Que peut-on attendre de ces performances ?

« Autour de notre deuxième disque, après des années de recherche, nous avons trouvé ce qui fonctionnait en live. Nous n’allons pas toucher à notre recette du succès – salles obscures, écrans vidéo, moi au milieu entre Sébastien et Gernot. L’innovation est dans la set list. Nous allons raconter une histoire, avec un début, un point culminant et une fin. Nous utilisons même une setlist fixe, quand nous deviendrons probablement fous en entendant la monotonie. (des rires) J’ai particulièrement hâte de jouer ‘Undo Redo’ en live. Cette chanson fait mal aux oreilles. D’une manière agréable, c’est-à-dire.

Pitchfork a écrit à propos de votre hit “Bad Kingdom” : “Les voix souffrent du genre d’Euro-soul générique auquel les Américains sont allergiques.”

(des rires) Cela me semble très général. Nous avons déjà donné des concerts à San Francisco, Seattle et New York. Mais il est vrai que nous sommes rarement réservés en dehors des villes. Pour embarquer toute l’Amérique, il faudrait faire de la musique différente.

Dans ‘Easy Prey’, vous chantez le difficile équilibre entre amour et indépendance : “Je suis avec toi, mais c’est dur à supporter.” Avez-vous des problèmes avec ça?

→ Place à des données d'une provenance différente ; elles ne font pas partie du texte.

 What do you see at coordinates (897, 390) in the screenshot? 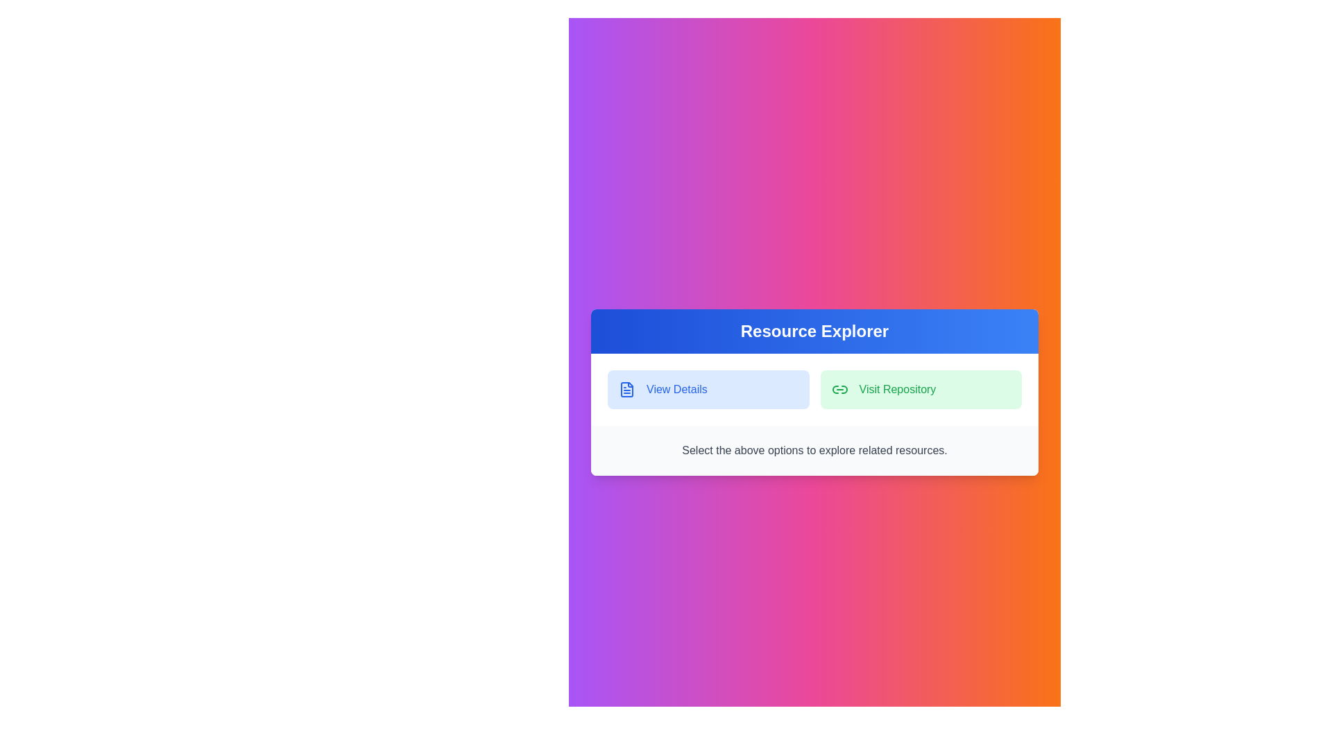
I see `the 'Visit Repository' text label located in the Resource Explorer modal, which is positioned to the right of an icon and occupies most of the text area` at bounding box center [897, 390].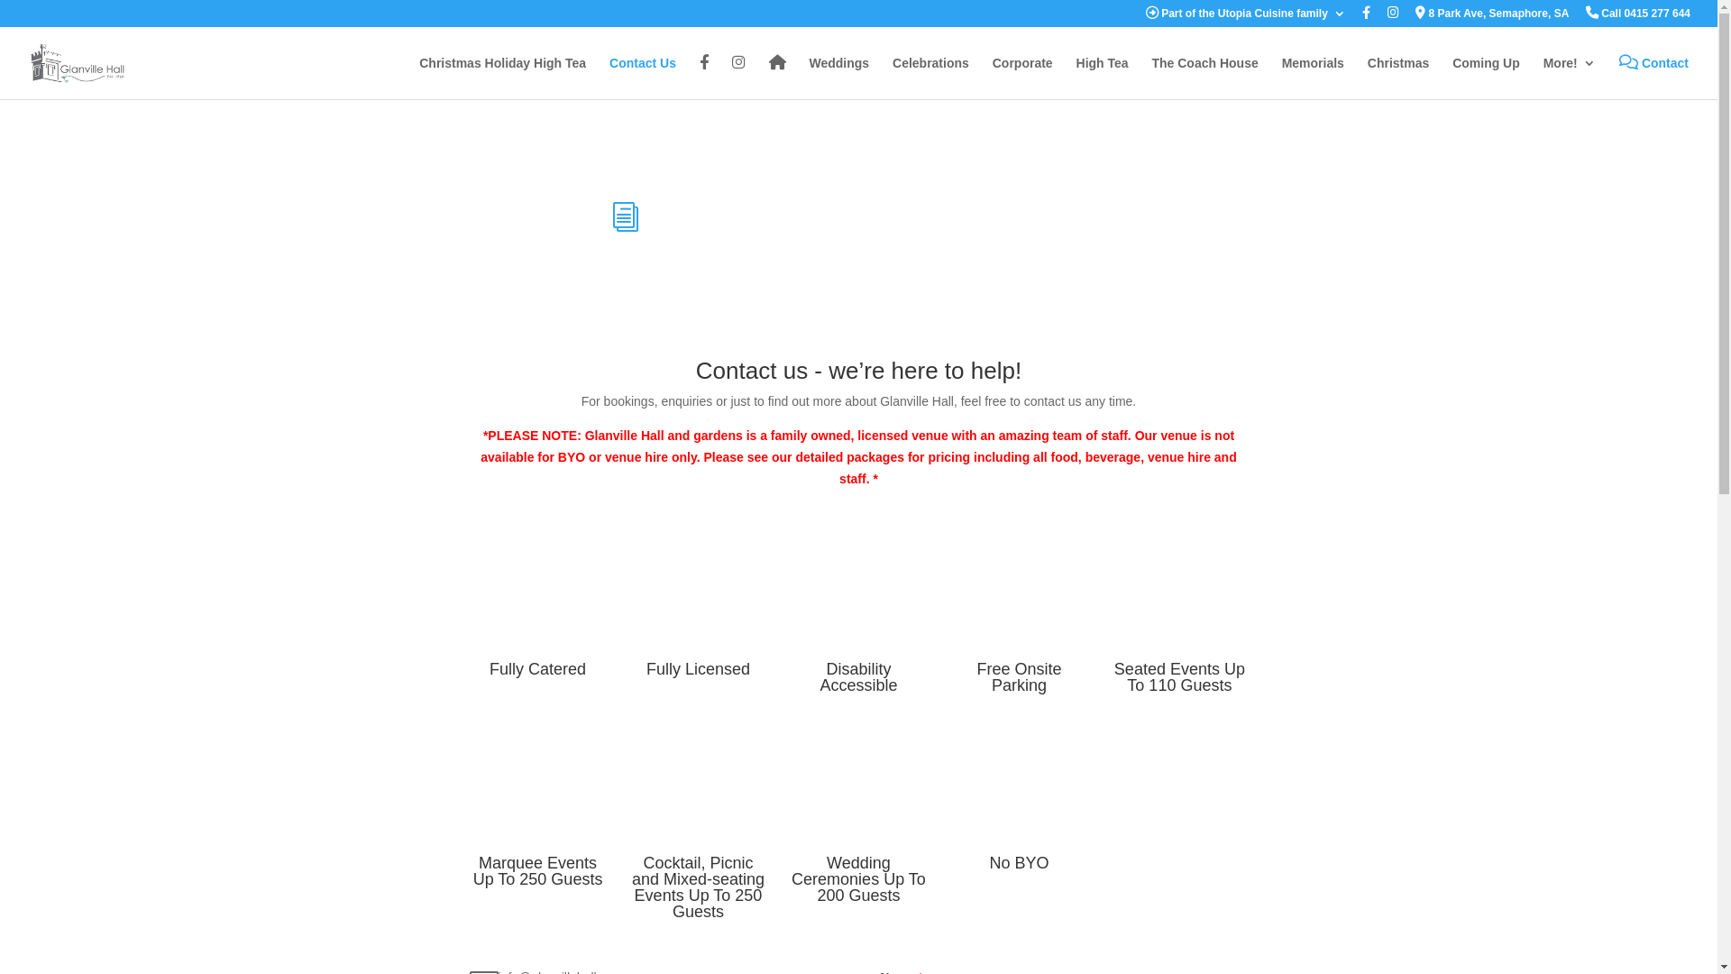  I want to click on 'Weddings', so click(837, 77).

« Une relation est toujours une négociation. Je suis quelqu’un qui a besoin de beaucoup de liberté, sinon je me sens pris au piège. Chez Moderat, on alterne : soit il n’y a que Moderat qui compte au monde, soit ça fait des années. Du coup, je suis beaucoup plus disposé à faire des compromis, car je sais que je pourrai bientôt refaire mon chemin à Apparat.

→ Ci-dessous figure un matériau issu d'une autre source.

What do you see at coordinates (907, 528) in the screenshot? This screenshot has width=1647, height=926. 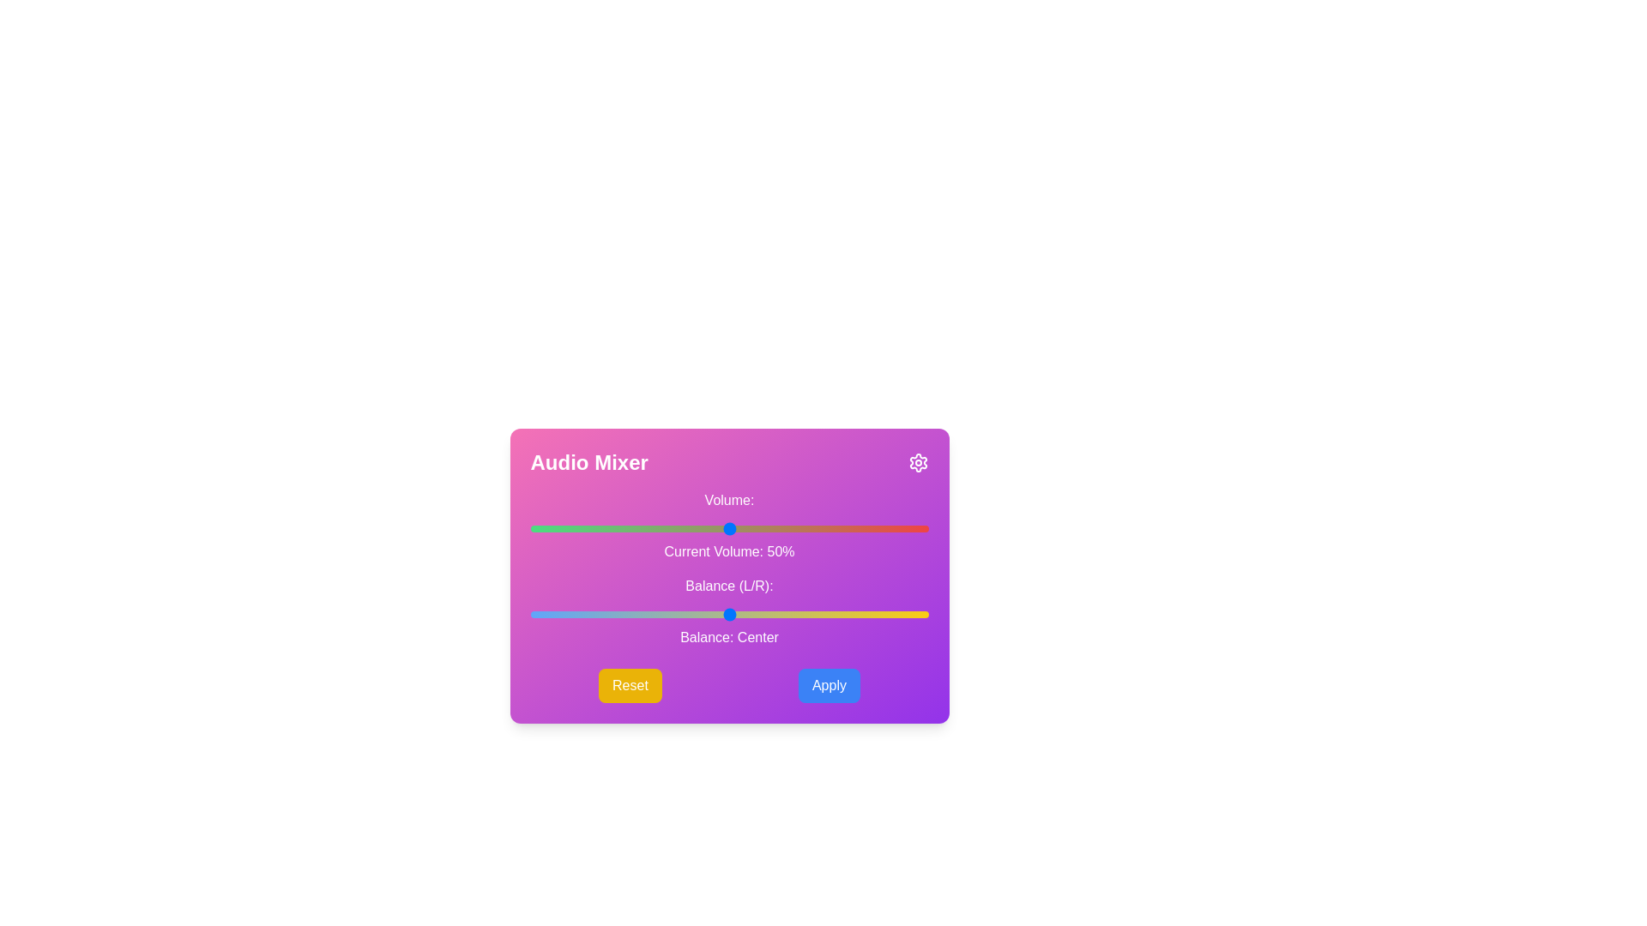 I see `the volume slider to set the volume to 95%` at bounding box center [907, 528].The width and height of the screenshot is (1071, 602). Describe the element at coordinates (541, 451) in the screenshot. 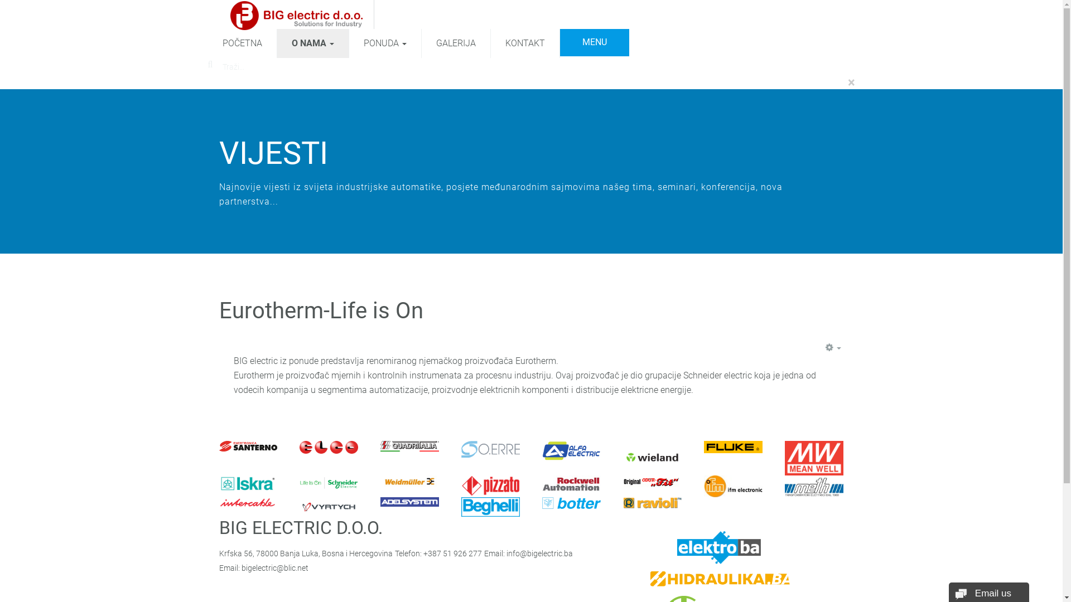

I see `'Alfa Electric'` at that location.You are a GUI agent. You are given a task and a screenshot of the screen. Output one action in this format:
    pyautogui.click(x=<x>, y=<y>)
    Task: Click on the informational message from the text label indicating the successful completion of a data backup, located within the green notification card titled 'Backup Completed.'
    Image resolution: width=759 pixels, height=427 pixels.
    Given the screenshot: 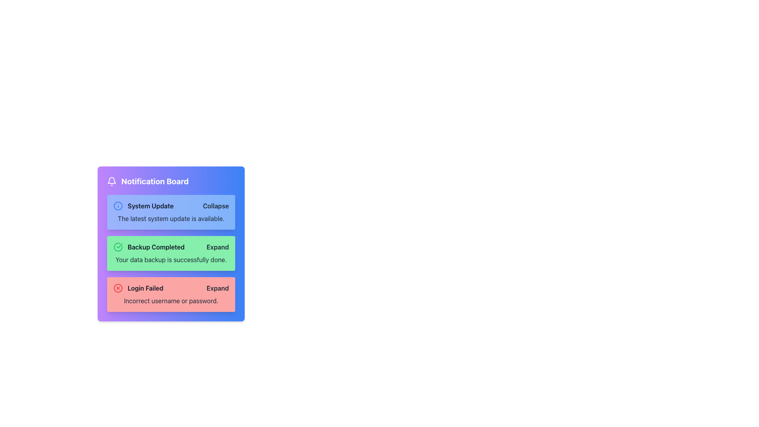 What is the action you would take?
    pyautogui.click(x=170, y=259)
    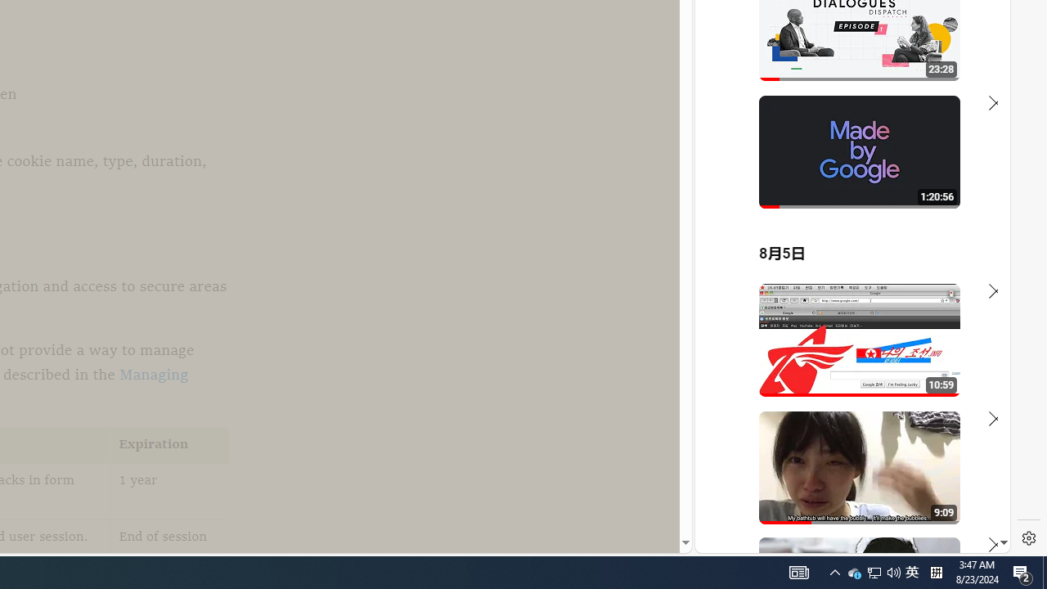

« Cela ne pourrait-il pas être un modèle pour les relations amoureuses ? Un an ensemble, un an à part ? Je pense que cela résoudrait beaucoup de problèmes.

Que ferez-vous tous les trois si vous n’assemblez pas de chansons ?

« Moderat a commencé parce que nous apprécions la compagnie de l’autre et que nous ne pouvions penser à rien d’autre à faire que de la musique. Nous ne faisons pas de sport, nous sommes des geeks qui adorons les synthétiseurs vintage. Vingt ans plus tard, c’est toujours la base de notre camaraderie.

Moderat jouera au Rock Werchter le vendredi 1er juillet et à l’Ancienne Belgique les 25, 26 et 27 octobre. PLUS DE D4TA est sorti à Monkeytown.